I have multiple files containing indicators, as follows:
Domains:
How do I get alerted on domains from a file, matching on a field (eg: dns_query) with any subdomain? For example if I have google.com listed in the file, can I get alerts on images.google.com in dns_query field?
Example file domains.txt would contain:
google.com
facebook.com
apple.com
URLs:
Same for domains above, but for URLs or URIs. How do I get alerted on them in HTTP traffic for example?
Example file urls.txt would contain:
/example/url.php
/example2/script.js
Any guidance is appreciated. Thanks a lot for your help.
That looks like an exact match, but how do I use a data entry (eg: google.com.uk) from a dataset in my rule and manipulate it to match random subdomains (eg: random.subdomain.google.com.uk)
Ah, I see.

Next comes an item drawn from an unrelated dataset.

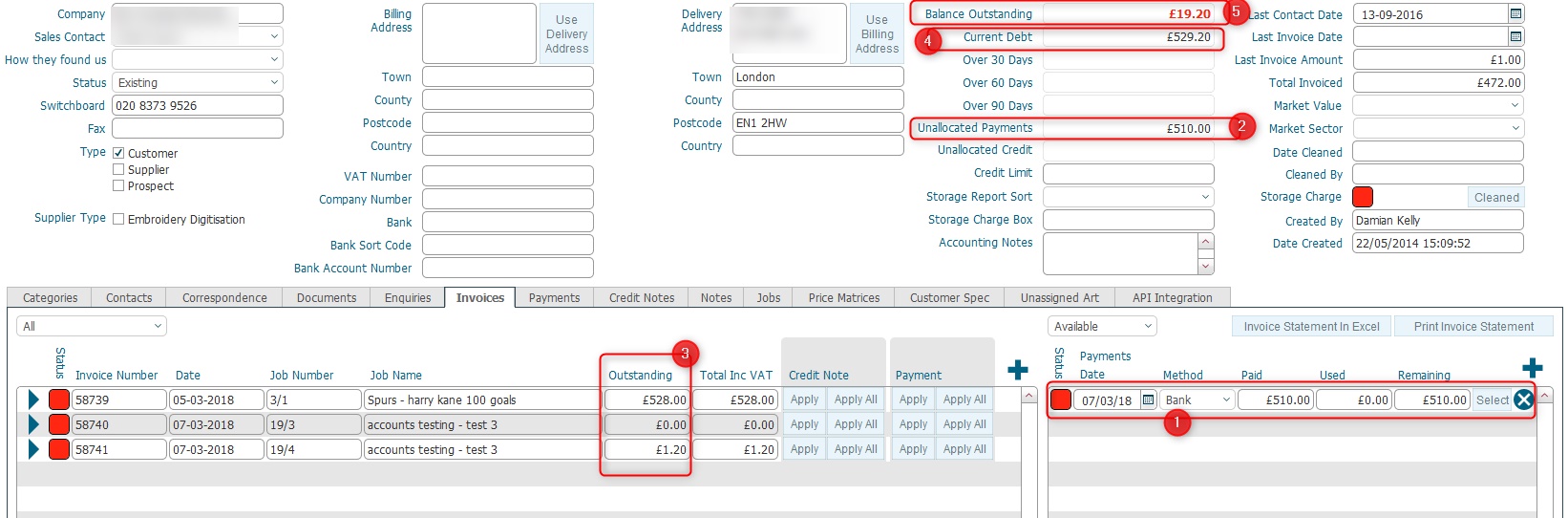The height and width of the screenshot is (518, 1568).
Task: Open the Credit Notes tab
Action: pyautogui.click(x=642, y=298)
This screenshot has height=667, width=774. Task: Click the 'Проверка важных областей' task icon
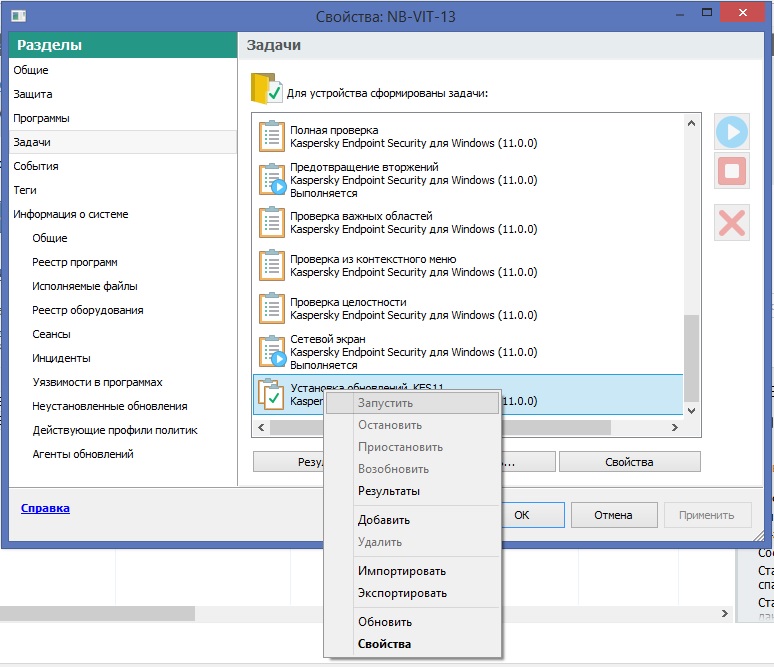272,222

Should have read your question more carefully
Indeed, generic subdomain matching won’t work with datasets, only if you can enumerate all potential ‘interesting’ subdomains and explicitly list them in the dataset as well.
Otherwise, if you only have a few thousand domains, you could autogenerate rules that use each domain to match against the dns.query buffer with an endswith keyword.
dataset.rules: alert http any any -> any any (msg:"HTTP URI en lista http-uri IOCs ";http.uri;dataset:isset,http-uri;classtype:external-ip-check;sid:696974;)
you can do this by applying a pcrexform transformation on the sticky buffer you want to alert on (eg: dns.query, tls.sni…etc) and then matching against the IOCs datasets
The pcrexform transformation is a regex match with a regex capture expression in it, the first capture group match will be the output that will be compared against the values in your IOCs DataSet.
so the easies thing is to do is to extract the last portion of the domain domain using regex, example:
alert dns any any -> any any (msg:”dns IOCs match”; dns.query; pcrexform:".+\.([-a-zA-Z9-9]+\.[-a-zA-Z9-9]+\.[-a-zA-Z9-9]+)"; dataset:isset,dns-iocs; sid:123; rev:1;)
the above regex was a quick one, you can find more robust implementations on the internet, but it should work.
Interesting. I was not aware of the pcrexform keyword.
Do you know how bad the performance hit is? I would imagine it hurts quite a bit since you would skip MPM and the PCRE would run on each dns query? Would be interesting to compare to say 10k dns.query rules with non-matching text in the content keyword.